◆ Exercise directions:
In the records below, find the line containing "The height and width of the screenshot is (669, 1568)."; give it again exactly, along with every line that follows, and nothing else.

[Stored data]
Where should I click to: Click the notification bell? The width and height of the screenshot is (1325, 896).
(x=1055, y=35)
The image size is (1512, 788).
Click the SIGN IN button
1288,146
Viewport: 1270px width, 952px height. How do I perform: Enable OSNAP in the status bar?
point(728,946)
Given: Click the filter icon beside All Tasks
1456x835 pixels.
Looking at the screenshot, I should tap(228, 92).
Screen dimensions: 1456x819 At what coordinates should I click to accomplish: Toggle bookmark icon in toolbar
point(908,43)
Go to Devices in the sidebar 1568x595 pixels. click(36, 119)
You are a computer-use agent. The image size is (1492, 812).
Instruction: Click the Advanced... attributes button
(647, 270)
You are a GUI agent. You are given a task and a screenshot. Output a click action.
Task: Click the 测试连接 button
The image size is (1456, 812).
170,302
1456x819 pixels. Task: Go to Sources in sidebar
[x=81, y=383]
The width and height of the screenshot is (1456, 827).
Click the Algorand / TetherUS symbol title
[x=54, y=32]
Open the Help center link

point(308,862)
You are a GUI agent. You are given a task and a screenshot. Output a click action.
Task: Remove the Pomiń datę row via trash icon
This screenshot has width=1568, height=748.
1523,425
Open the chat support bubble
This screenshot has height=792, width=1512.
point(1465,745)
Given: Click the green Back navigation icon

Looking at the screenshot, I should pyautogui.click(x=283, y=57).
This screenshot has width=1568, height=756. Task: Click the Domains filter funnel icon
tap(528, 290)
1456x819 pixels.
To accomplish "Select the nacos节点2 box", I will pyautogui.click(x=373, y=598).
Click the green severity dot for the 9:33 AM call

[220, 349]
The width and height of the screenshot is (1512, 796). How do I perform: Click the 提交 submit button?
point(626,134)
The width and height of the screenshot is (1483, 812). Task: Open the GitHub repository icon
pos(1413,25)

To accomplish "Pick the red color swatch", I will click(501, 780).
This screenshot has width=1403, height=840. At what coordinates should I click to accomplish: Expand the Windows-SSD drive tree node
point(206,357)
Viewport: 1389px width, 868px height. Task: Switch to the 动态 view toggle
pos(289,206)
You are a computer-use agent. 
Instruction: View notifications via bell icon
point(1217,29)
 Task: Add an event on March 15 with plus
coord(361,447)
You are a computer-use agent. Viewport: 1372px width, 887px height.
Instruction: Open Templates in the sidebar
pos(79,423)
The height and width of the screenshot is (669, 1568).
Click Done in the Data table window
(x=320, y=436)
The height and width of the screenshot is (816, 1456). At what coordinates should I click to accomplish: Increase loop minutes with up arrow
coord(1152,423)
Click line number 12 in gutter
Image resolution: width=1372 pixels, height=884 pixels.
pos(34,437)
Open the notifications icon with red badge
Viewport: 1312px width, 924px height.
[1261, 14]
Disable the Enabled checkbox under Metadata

◆ Result:
The height and width of the screenshot is (669, 1568).
Click Done in the Data table window
(x=320, y=436)
The height and width of the screenshot is (816, 1456). At what coordinates should I click to accomplish: Increase loop minutes with up arrow
coord(1152,423)
Click line number 12 in gutter
Image resolution: width=1372 pixels, height=884 pixels.
pos(34,437)
Open the notifications icon with red badge
Viewport: 1312px width, 924px height.
[1261, 14]
Disable the Enabled checkbox under Metadata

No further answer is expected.